## EXCERPT PROVIDED
□ □ □ □ □
Yes, I still keep track.

My mom was fifty years old when she died. I was nineteen. She died of breast cancer. She was first diagnosed with breast cancer when I was sixteen. She was in remission for a while, and then developed a different kind of breast cancer (the nastiest kind) in the same breast. She died about a year and a half after that second diagnosis.

I don’t talk about my mom very much, except to my husband, who never met her. But I think about her. Sometimes I think about her a lot, sometimes less. This year I’ve been thinking about her more than usual.

My mom and I

I thought about her when my husband and I made our first lemon meringue pie. I used to help her make the same kind of pie. I thought of her when I saw the large doll house at the Smithsonian because she loved  doll houses and miniatures. I thought of her when I made my first story sale because when no one else believed in me, she did, and I know it wouldn’t have come as a surprise to her. I think of her when I teach the song “Think of Me” from Phantom of the Opera, which I sang at her memorial service and was one of her favorites.

When we have an important relationship with someone, it doesn’t end when they die. Just as we create stories about our lives, we create stories about our relationships, and when the other person dies, we become the only one who can affect that story. But it still continues, and as I get older, I gain new insights into my mom. I wonder how she felt about various aspects of her life. I see things we have in common that I never noticed before.

In many ways, my mom was a very troubled woman. This is the aspect of her that the family has often dwelled upon…when they bring her up at all. But she was also a truly great woman, and this is how I remember her best. She was brave and possessed an infinite well of compassion. She was the best listener I have ever met, and she gave the best hugs. She tried to change herself, and if she didn’t necessarily succeed, she taught me that it is worth the effort. She always had time to read aloud to me, and she took me to the library twice a month without fail. She loved Christmas and little dogs, waterfalls and the ocean, children and long hot showers. She also had horrible fashion sense and an inexplicable love for bad made-for-TV movies. And she loved me with all her heart.

I have a lot I want to say, about death and grief, about society’s sometimes dysfunctional attitude towards these things, about not knowing what to say. Some of these things really need to be said, even if they’re uncomfortable or inconvenient or painful. But today is for my mom. I really miss her. I think I’ll always miss her. And you know, I’m glad of it. I wouldn’t have it any other way. Because I love her as much as she loved me. And we were lucky enough that we both knew that about each other before she died.

Happy April 26th, Mom. I’m still thinking of you.
□ □ □ □ □
## DATASET RECORDS
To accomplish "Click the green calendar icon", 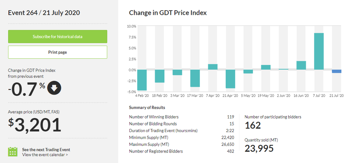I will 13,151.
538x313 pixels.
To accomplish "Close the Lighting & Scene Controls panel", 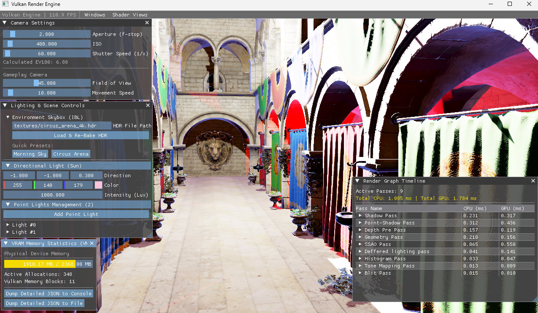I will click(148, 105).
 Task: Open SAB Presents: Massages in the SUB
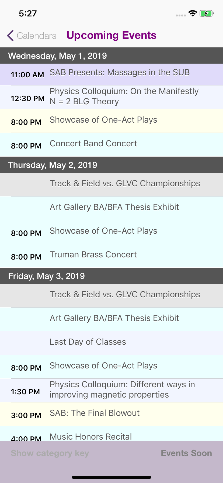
□ □ □ □ □
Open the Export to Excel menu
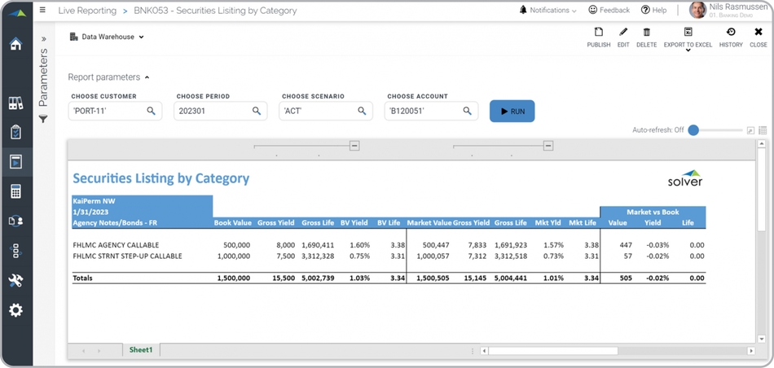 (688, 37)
□ □ □ □ □
From the essay about the writer's late mother, reproduce everything from "I don’t talk" down to "of her favorites.". The records come from a separate source.

## SOLUTION FOR THIS EXERCISE
I don’t talk about my mom very much, except to my husband, who never met her. But I think about her. Sometimes I think about her a lot, sometimes less. This year I’ve been thinking about her more than usual.

My mom and I

I thought about her when my husband and I made our first lemon meringue pie. I used to help her make the same kind of pie. I thought of her when I saw the large doll house at the Smithsonian because she loved  doll houses and miniatures. I thought of her when I made my first story sale because when no one else believed in me, she did, and I know it wouldn’t have come as a surprise to her. I think of her when I teach the song “Think of Me” from Phantom of the Opera, which I sang at her memorial service and was one of her favorites.